* **Task input**:
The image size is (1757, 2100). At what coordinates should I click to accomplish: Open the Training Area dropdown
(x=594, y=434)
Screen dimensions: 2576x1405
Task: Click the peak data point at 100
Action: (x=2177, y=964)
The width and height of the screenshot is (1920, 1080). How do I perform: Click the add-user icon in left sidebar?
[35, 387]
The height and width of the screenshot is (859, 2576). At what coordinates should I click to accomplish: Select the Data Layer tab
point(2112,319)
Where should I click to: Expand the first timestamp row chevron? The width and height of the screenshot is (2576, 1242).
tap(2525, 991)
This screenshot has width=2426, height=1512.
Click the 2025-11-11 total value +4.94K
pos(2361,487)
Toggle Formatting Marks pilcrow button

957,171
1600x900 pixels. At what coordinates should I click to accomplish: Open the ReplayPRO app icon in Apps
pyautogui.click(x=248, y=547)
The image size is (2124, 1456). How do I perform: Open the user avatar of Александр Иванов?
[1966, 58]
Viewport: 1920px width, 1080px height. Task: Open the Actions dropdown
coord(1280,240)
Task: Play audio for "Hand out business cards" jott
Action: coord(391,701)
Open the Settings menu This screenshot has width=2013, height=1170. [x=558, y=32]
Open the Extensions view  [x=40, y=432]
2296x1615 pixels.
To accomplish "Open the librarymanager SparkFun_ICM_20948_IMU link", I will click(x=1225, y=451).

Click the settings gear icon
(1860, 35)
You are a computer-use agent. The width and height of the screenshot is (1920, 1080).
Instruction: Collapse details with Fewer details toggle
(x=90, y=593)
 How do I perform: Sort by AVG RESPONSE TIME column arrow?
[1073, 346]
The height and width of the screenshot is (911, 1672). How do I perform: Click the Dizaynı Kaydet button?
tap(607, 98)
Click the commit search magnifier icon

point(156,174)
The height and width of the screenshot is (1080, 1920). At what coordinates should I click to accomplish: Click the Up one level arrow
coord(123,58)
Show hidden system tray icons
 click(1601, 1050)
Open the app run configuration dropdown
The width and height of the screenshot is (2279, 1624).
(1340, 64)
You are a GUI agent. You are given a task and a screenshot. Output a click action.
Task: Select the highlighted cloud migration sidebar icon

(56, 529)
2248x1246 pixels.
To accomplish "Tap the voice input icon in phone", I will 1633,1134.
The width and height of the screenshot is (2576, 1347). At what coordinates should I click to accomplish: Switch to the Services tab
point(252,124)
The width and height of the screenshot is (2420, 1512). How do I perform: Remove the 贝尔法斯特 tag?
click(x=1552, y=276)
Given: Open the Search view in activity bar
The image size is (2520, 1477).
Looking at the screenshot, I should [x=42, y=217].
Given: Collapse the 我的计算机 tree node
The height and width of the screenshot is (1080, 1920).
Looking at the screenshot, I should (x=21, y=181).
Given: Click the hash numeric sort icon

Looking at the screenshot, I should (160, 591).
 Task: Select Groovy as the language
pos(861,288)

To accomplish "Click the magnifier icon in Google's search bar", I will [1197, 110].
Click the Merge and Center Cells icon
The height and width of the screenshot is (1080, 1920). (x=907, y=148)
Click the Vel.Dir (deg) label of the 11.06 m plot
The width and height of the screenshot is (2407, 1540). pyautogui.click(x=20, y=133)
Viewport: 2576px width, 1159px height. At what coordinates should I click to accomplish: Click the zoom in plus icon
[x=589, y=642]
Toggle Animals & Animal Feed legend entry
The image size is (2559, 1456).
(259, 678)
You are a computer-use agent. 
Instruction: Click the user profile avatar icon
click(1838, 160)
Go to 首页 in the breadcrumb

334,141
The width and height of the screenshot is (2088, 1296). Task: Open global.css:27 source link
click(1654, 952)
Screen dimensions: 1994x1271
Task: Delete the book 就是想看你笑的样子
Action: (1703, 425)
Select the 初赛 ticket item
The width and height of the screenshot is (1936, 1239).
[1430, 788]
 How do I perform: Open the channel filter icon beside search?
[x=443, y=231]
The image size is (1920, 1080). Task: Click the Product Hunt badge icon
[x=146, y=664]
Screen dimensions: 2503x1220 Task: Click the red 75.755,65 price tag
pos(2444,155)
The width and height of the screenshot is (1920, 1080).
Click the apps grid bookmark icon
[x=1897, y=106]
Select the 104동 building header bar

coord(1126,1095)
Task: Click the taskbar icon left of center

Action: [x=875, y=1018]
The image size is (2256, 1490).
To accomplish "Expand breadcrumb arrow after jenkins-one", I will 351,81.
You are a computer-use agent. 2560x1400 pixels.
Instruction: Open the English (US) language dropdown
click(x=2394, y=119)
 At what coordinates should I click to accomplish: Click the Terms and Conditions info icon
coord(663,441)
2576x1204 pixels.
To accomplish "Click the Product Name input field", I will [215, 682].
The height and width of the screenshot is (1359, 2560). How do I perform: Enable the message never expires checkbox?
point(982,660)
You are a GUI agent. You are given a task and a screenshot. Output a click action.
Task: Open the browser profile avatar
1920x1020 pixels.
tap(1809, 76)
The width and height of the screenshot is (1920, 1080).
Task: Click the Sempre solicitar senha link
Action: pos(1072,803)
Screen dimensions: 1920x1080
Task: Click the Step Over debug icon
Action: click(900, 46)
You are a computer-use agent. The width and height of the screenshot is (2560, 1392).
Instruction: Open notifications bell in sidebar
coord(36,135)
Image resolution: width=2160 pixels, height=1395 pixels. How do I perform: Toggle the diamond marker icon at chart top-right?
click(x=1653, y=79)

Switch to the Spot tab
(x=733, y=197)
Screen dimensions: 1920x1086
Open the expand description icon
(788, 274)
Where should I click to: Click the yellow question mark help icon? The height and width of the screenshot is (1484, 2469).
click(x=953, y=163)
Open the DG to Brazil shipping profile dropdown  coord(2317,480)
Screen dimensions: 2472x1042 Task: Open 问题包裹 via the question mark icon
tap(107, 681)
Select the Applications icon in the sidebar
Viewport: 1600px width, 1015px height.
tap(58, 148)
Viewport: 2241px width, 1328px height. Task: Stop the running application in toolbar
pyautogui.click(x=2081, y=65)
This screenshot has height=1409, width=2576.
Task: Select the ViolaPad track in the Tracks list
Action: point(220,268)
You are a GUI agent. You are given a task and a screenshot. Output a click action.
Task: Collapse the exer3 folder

* **Work instruction**:
Please filter the entries above down to the lines holding "will" and copy them.

* **Answer to this task**:
To accomplish "Open the librarymanager SparkFun_ICM_20948_IMU link", I will click(x=1225, y=451).
To accomplish "Tap the voice input icon in phone", I will 1633,1134.
To accomplish "Click the magnifier icon in Google's search bar", I will [1197, 110].
To accomplish "Expand breadcrumb arrow after jenkins-one", I will 351,81.
To accomplish "Click the Product Name input field", I will [215, 682].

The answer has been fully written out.